Sunday, April 11, 2010

Garvey (2007)


Before Africa Unite, there was Garvey
(August 28, 2007)

By Dream Hampton / BobMarley.com

Before Bob Marley became Jamaica's best-loved son and voice for Pan-African unity, there was Jamaican national hero Marcus Mosiah Garvey.
Born August 17, 1887 in St. Ann Parish to middle income parents, Garvey was organizing his fellow workers by the time he was 18. Like many early twentieth century Jamaican men, Garvey left his beloved island early and often, working on fruit and sugar plantations in Costa Rica, Panama and Colon. In search of work, Garvey joined his sister in London the summer of 1915. Inspired by his travels and convinced workers of African decent the world over were being discriminated against, he founded the UNIA (Universal Negro Improvement Association), the first Pan-African organization.

Garvey's dream of a Black Nation that would unite Africans on the continent with those spread throughout the Diaspora by slavery remains an important inspiration to the Rastafarian movement, including Bob Marley, who penned classic song, "Africa Unite." Garvey is credited for the red, black and green flag that symbolizes a Black Nation. His war cry, "Up you mighty people," lays the groundwork for Marley's most revolutionary thinking, his dreams of unity and self-sufficiency inform Marley's best writing, and his ideals form the foundation for Rita Marley's annual Africa Unite conference.
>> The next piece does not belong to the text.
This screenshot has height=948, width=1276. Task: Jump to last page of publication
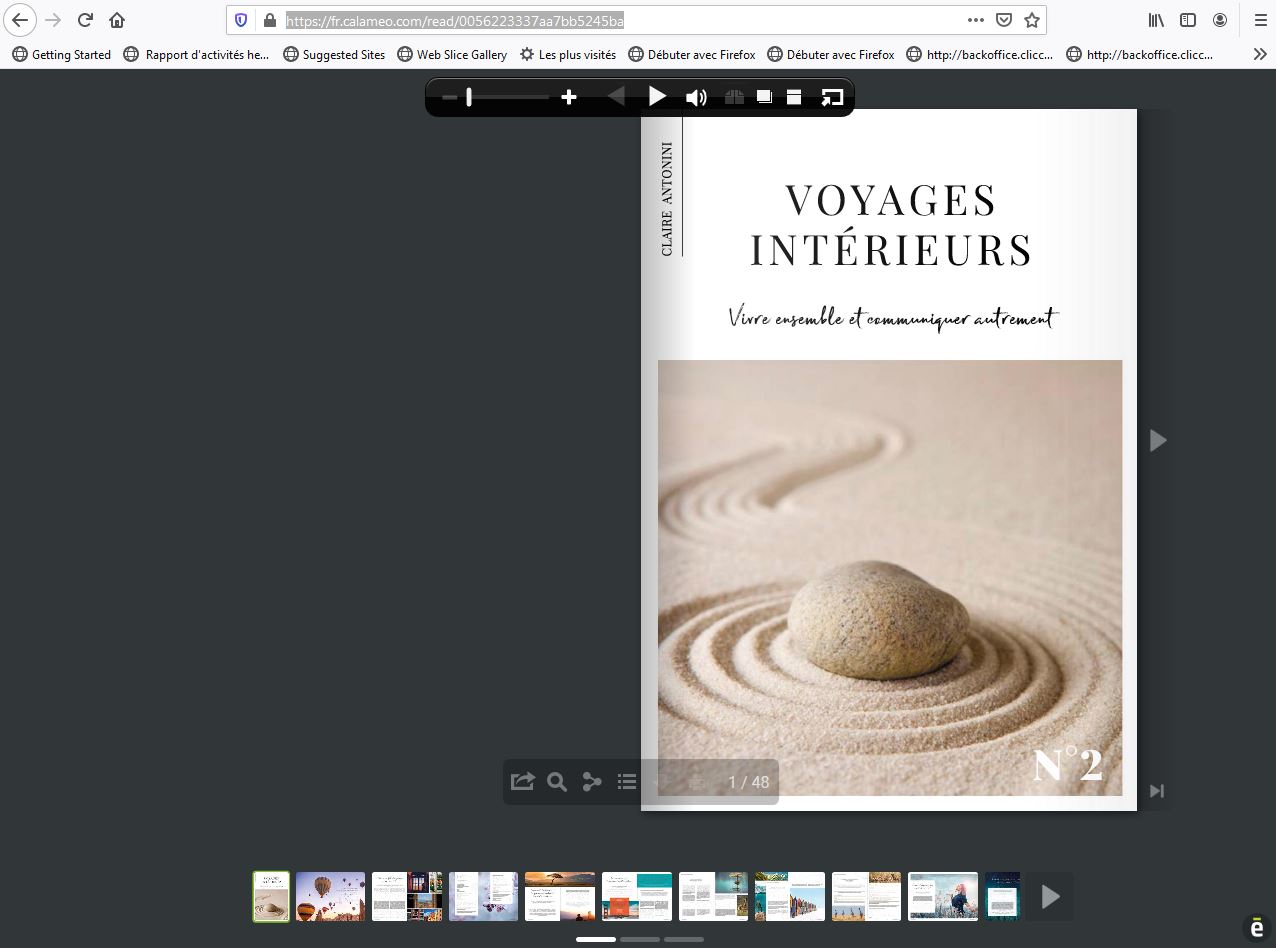coord(1157,791)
After corresponding with Booker T. Washington, an African-American leader who began Tuskegee Institute, Garvey sailed from England to the United States in 1916 to spread his message of African unity and self-determination. The organization grew rapidly and his weekly newspaper, Negro World began circulating a million copies across America. By 1919, Garvey's plan to begin a shipping business was realized with the establishment of The Black Star Line, a direct challenge to the White Star Line, the British shipping company whose most famous ship was the Titanic. The ship the UNIA purchased was christened S.S. Frederick Douglas after the 19th century abolitionist and orator. Money was raised in small donations, often nickels and dimes, donated by Negro World readers and UNIA supporters. The Black Star Line is often erroneously described as a boat that would return recently freed slaves "back to Africa." In fact, it was the beginning of the UNIA's entrepreneurship as there were plans to purchase additional ships and compete in the billion dollar fruit and sugar trade. FBI Director J. Edgar Hoover, who, some fifty years later, would create COINTELPRO to disarm the leadership of Martin Luther King Jr., Malcolm X and the Black Panthers, led an investigation to have Garvey convicted of mail fraud and deported. Hence, Marley's lyrics in "So Much Things to Say:" "…they sold Marcus Garvey's rights…"
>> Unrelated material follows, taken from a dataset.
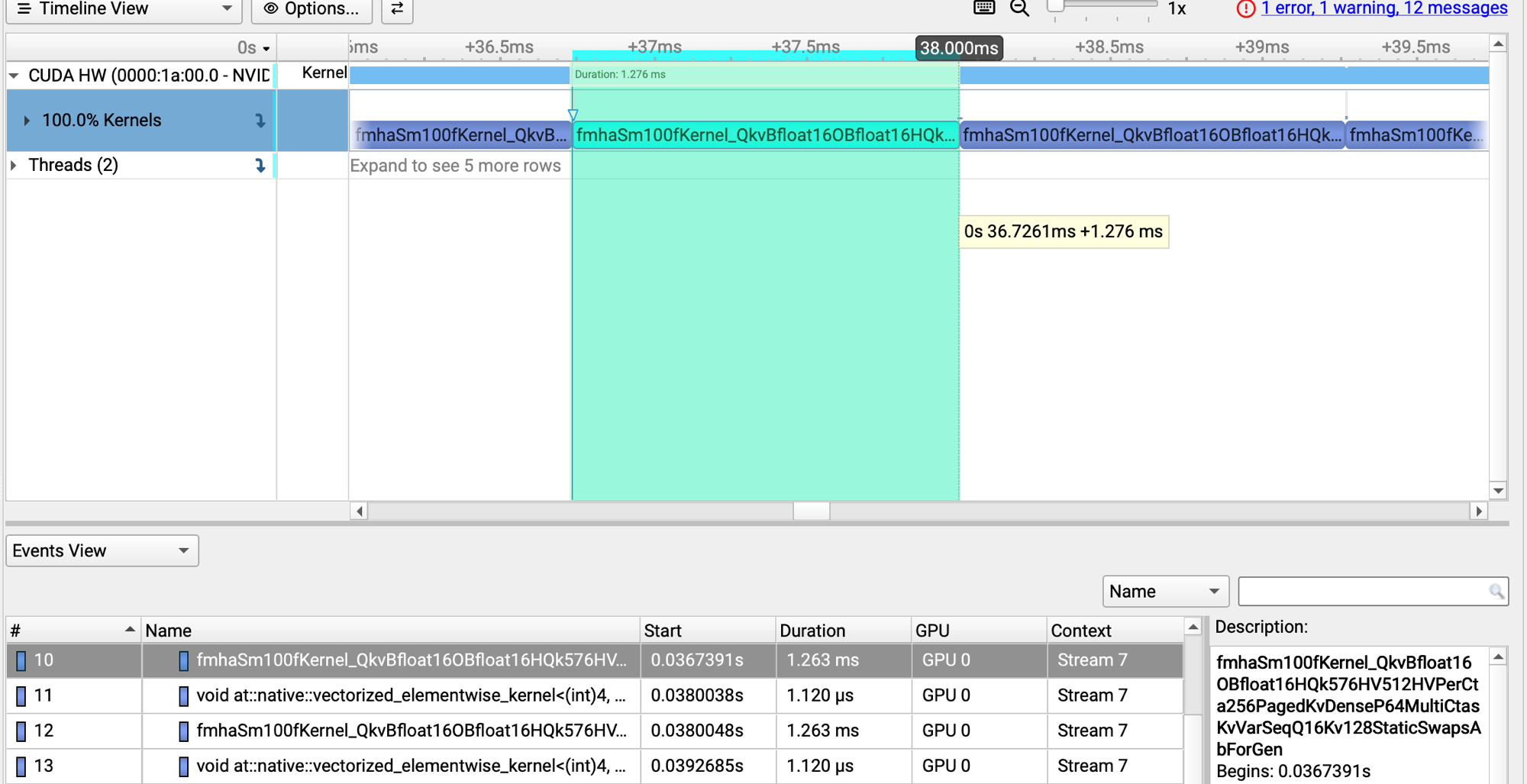
Task: Open the Name filter dropdown
Action: click(x=1165, y=592)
Garvey died June 10, 1940, at age 53, but his promise to posthumously continue the struggle for Pan-Africanism has proved prescient prescient ("Look for me in the whirlwind…I shall come and bring with me countless millions of black slaves who have dies in America and the West Indies and the millions in Africa to aid you in the fight for Liberty, Freedom and Life."). His philosophy is the basis for thinkers as varied as Nation of Islam founder Elijah Muhammed and Caribbean intellectual CLR James and continues to inspire everyone from rapper Mos Def to actor Danny Glover. The red, black and green flag he created is one color off from the adopted 19th century Ethiopian flag that has become synonymous with Rastafarians, but the colors carry the same meaning: the red is for the blood of the people, the green for the land, the black for Africa's children.

In 1964 Jamaica proclaimed Marcus Garvey its first national hero.